Caching Dependencies on GitHub Actions

This article explains how to optimize GitHub Actions pipelines using caching. Earthly provides powerful caching capabilities. Check it out.

GitHub Actions is a continuous integration, continuous delivery (CI/CD) platform that allows you to build, test, and deploy your code with simple YAML-based configurations. While GitHub Actions, like many other CI/CD platforms, is powerful enough to handle most use cases, it’s important to consider the cost and time associated with frequently running workflows.

These issues are especially impactful if you’re on a large team with numerous developers and an already lengthy build workflow. In cases like this, you need to try to save time in CI/CD wherever you can.

One way to save time is to cache your package manager dependencies in your GitHub Actions rather than download fresh packages for every workflow you run. In this article, you’ll learn how to use the cache action to do this and improve the efficiency of your workflows.

How The GitHub Actions Cache Works

How

Initially, caching dependencies for GitHub Actions might seem insignificant, especially when starting a new project or working with a smaller team of developers. However, as your CI workflow grows in size and duration, the prospect of simplifying tasks wherever you can becomes increasingly appealing.

Thankfully, caching package manager dependencies is a quick and easy way to save a nontrivial amount of time on many of your workflow runs. New dependencies will only need to be fetched when you change the installed packages.

Caching dependencies in this way is common practice, so much so that GitHub offers several actions that allow you to set up and cache the dependencies of various popular languages with minimal config. At the time of writing, these actions are as follows:

setup-node for npm, Yarn, and pnpm
setup-python for pip, pipenv, and Poetry
setup-java for Gradle and Maven
setup-ruby for RubyGems
setup-go for Go

These actions are a good choice if you work with a supported technology. For everything else, or if you want finer control over the caching process, there is the cache action, which is what this article will focus on.

What You Need to Know About GitHub Action Caches

Before diving into the specifics of the cache action, it’s important to understand the terminology used. GitHub Actions allow for two ways of saving files that originated in a workflow job: caching and artifacts. Both these mechanisms enable you to store files on GitHub. However, they’re not interchangeable and are intended for different use cases.

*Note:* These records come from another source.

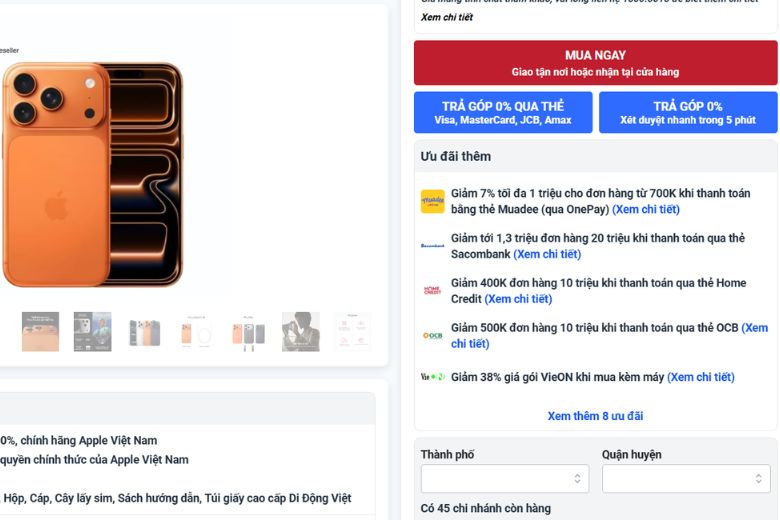
Task: Click the large orange iPhone image
Action: (x=92, y=175)
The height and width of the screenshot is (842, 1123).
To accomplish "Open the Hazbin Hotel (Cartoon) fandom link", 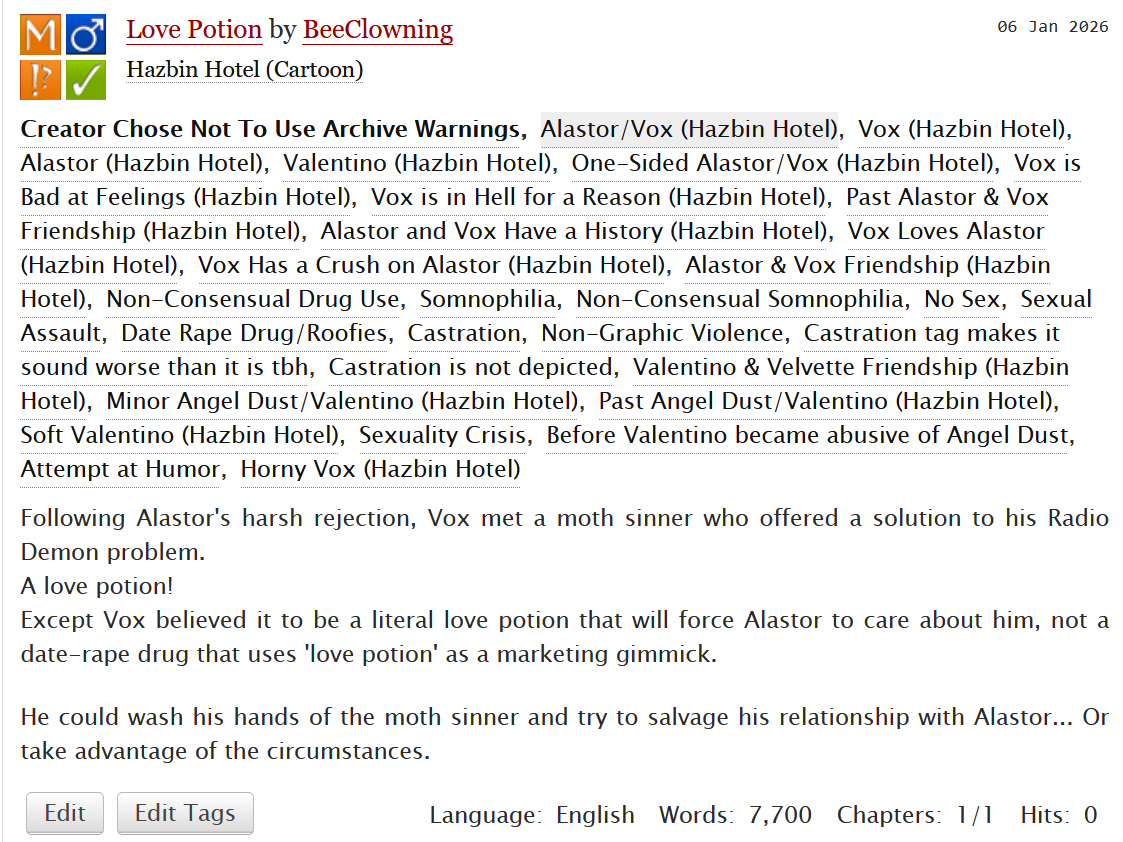I will pos(244,70).
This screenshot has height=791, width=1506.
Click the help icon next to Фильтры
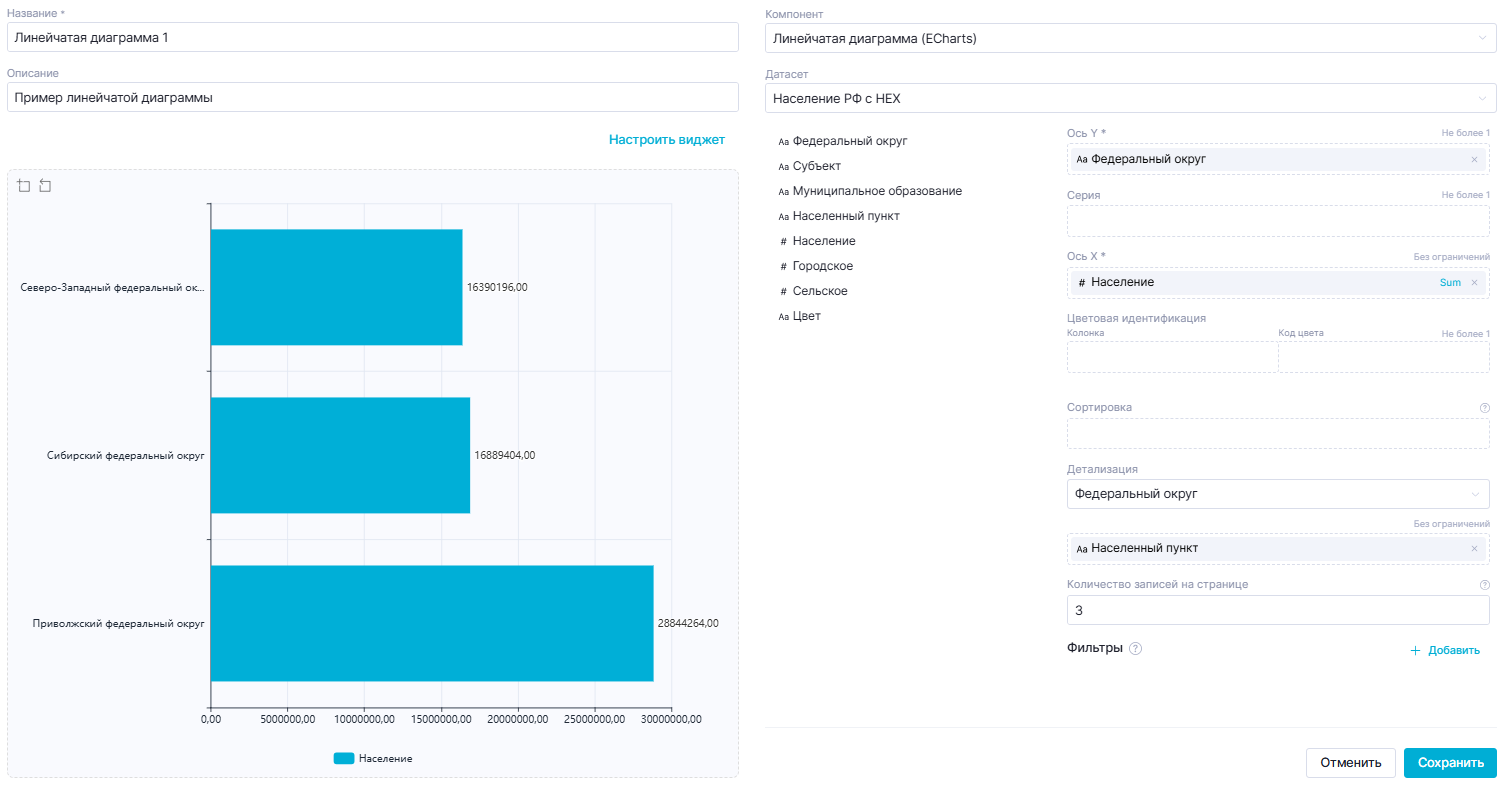pos(1135,648)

Caching is a good fit for saving and reusing files that don’t change too often such as third-party dependencies. In comparison, artifacts are more suitable for when you want to save and potentially download files that were generated as the output of a job, such as log files, binaries, and application builds. This article will focus only on caching, but it’s important to know the difference.

Another thing you need to know prior to starting this tutorial is how access restrictions work for caches. Generally speaking, a workflow run will only be able to access a cache that was created in the current branch, the base branch of a pull request, or the default branch of the repository (or the repository it was forked from).

In practice, this means that if you have a branch called feature-b that is based on another branch, feature-a, which in turn was based on the default branch main, a workflow run in feature-b will be able to access caches created in feature-b, feature-a, and main. Whereas a workflow run in feature-a will only be able to access caches created in feature-a and main. You can see a visual representation of this below:

This is because the cache access restrictions do not allow workflow runs to use caches created in sibling or child branches. Realistically, these restrictions shouldn’t impede your use of the caching mechanism, as it’s unlikely you would need to pull a cache from a branch other than your current, base, or default branch in most cases.

Using the Cache Action: `actions/cache@v3`

This section will show you how to configure the cache action for a GitHub workflow. As with any other action, there are a few input parameters that you can define to control the behavior of the action. These include the following:

key (required) is the key that will be used to identify the cache when it’s created. It’s also used to search for the cache when looking for an appropriate one to restore.
path (required) is the path(s) on the runner that you would like to cache. It will typically point to wherever your dependencies are stored.
restore-keys (optional) represents additional keys that GitHub can use to restore your cache if no hits are found for the key. Defining this allows for tiered caching, where the key is the priority, followed by each of the restore-keys in the order they are defined.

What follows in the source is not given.